- **DIRECTIONS**
A – In the memo to the press, which meeting is described as pure theater?
B – Retype the passage of the memo to the press that runs from "3. Don’t fall" up to and including "but they’re distractions.".

- **EXTRACT**
--- --- ---
Memo to the press (or how to cover Trump without Trump covering you)

Stop treating Trump’s tweets as news. They’re not news; they’re his gut feelings at the moment.

SOURCERobert Reich

Here are 9 suggestions:

1. Stop treating Trump’s tweets as news. They’re not news; they’re his gut feelings at the moment.

2. Don’t believe a single word that comes out of his mouth. You have a responsibility to tell the public when he’s lying.

3. Don’t fall for the reality-TV spectacles he creates. (For example, his meeting with Kim Jong-un was pure theater.) They’re not news, either.

4. Don’t let his churlish, thin-skinned, vindictive, narcissistic rants divert attention from what he’s really doing. Your viewers and readers may love how sensational and bizarre they are, but they’re distractions.

5. Focus on what he’s really doing, and put the day’s stories into this larger context. He’s

– Undermining democratic institutions,

– Using his office for personal gain,

– Sowing division and hate,

– Cozying up to dictators while antagonizing our democratic allies around the world,

– Violating the rule of law, and

– Enriching America’s wealthy while harming the middle class and the poor.

He may also be colluding with Putin.

6. Stop reporting about the Republican Party and start reporting on Fox News, which is both Trump’s propaganda tool and his focus group for how to build power by dividing America with lies and hate. There’s no Republican Party any more. Only Trump and Fox News.
--- --- ---
- **Element and text position data**
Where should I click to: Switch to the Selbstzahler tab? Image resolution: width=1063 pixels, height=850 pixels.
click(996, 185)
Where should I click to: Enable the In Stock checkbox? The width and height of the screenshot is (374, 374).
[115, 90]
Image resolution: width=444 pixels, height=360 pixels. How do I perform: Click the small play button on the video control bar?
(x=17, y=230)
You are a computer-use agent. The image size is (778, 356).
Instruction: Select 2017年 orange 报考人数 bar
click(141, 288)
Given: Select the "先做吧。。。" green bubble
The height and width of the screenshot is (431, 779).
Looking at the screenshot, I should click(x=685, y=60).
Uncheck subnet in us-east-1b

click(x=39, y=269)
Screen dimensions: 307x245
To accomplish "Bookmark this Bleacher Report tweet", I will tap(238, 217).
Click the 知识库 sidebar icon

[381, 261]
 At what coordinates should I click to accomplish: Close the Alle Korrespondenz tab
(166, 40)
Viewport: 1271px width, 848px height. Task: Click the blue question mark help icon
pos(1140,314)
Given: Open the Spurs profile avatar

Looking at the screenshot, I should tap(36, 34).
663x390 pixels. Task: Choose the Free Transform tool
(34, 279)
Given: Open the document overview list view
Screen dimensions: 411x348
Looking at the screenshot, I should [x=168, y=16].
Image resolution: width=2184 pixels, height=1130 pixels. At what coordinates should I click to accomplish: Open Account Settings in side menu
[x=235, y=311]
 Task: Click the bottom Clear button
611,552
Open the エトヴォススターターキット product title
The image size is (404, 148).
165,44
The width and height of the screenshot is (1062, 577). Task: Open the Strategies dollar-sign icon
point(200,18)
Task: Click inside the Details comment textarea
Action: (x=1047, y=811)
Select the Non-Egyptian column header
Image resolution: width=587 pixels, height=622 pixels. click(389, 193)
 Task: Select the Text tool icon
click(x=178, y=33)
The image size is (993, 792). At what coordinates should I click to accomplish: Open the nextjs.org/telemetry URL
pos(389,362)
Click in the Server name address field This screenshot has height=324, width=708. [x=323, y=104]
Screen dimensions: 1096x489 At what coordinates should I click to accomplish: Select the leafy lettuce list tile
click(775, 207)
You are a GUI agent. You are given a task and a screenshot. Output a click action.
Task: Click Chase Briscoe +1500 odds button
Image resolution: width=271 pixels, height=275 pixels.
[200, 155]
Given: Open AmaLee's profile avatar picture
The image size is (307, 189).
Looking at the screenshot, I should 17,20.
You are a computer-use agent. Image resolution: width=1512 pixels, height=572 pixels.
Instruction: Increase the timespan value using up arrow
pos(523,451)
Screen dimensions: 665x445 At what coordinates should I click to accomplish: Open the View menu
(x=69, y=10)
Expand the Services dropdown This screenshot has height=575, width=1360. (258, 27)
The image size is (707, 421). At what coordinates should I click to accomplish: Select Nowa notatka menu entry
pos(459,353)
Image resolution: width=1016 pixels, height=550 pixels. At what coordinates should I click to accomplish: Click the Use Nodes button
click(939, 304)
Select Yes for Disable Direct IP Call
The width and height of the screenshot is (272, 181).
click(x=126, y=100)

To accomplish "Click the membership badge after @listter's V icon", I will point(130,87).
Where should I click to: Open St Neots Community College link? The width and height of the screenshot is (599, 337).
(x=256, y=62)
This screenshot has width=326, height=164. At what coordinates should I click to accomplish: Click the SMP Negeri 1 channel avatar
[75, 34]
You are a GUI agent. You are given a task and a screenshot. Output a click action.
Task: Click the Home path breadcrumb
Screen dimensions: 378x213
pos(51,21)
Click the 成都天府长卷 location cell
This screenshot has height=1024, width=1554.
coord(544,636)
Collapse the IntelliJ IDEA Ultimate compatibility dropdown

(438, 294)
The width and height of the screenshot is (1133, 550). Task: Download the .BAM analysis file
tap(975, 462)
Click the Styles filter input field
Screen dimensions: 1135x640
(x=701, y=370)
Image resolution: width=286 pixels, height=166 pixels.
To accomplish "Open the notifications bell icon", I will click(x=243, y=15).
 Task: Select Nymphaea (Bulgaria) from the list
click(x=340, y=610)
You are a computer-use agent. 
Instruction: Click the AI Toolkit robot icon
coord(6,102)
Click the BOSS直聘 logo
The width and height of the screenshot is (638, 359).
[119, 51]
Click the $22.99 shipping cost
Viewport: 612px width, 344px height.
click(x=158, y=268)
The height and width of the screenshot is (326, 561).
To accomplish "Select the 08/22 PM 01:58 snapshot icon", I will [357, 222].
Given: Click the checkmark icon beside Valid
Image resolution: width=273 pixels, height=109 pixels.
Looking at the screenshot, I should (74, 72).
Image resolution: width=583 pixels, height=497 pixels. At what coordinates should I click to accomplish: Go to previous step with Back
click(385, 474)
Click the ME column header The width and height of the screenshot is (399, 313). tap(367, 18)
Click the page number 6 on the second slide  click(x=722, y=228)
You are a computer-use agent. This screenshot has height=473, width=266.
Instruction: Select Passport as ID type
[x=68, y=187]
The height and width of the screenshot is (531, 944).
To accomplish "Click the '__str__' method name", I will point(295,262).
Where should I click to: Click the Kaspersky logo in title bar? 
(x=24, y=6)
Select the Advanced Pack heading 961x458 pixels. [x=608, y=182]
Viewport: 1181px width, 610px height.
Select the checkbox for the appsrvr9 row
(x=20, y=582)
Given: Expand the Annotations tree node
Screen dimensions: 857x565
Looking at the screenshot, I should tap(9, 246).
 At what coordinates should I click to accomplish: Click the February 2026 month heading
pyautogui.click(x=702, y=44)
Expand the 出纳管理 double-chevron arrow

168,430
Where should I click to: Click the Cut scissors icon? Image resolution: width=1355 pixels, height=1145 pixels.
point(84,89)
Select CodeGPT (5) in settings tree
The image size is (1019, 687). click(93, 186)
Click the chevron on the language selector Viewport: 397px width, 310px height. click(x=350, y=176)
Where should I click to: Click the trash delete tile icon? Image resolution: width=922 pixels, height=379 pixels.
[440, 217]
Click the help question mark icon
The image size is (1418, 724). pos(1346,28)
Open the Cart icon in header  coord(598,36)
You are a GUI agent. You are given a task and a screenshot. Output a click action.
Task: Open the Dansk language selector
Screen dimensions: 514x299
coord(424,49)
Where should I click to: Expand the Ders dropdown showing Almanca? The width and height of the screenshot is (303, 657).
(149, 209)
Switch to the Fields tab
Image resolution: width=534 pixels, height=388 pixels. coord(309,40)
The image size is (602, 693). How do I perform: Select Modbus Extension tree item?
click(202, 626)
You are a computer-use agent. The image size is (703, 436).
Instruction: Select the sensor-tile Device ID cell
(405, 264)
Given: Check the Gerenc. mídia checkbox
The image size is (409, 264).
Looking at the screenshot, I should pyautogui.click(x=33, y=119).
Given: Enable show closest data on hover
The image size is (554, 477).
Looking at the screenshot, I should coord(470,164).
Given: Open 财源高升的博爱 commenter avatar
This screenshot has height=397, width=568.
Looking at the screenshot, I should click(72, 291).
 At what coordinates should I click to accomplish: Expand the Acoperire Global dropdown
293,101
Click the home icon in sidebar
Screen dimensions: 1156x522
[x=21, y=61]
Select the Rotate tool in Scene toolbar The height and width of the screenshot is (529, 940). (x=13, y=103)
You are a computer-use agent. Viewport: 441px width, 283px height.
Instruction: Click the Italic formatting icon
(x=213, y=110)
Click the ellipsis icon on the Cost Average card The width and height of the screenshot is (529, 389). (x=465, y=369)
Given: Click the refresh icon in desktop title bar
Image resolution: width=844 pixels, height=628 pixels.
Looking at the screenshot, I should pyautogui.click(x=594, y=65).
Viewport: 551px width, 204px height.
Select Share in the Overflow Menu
--- --- ---
- **RESPONSES PER TASK**
A – Trump's meeting with Kim Jong-un.

B –
3. Don’t fall for the reality-TV spectacles he creates. (For example, his meeting with Kim Jong-un was pure theater.) They’re not news, either.

4. Don’t let his churlish, thin-skinned, vindictive, narcissistic rants divert attention from what he’s really doing. Your viewers and readers may love how sensational and bizarre they are, but they’re distractions.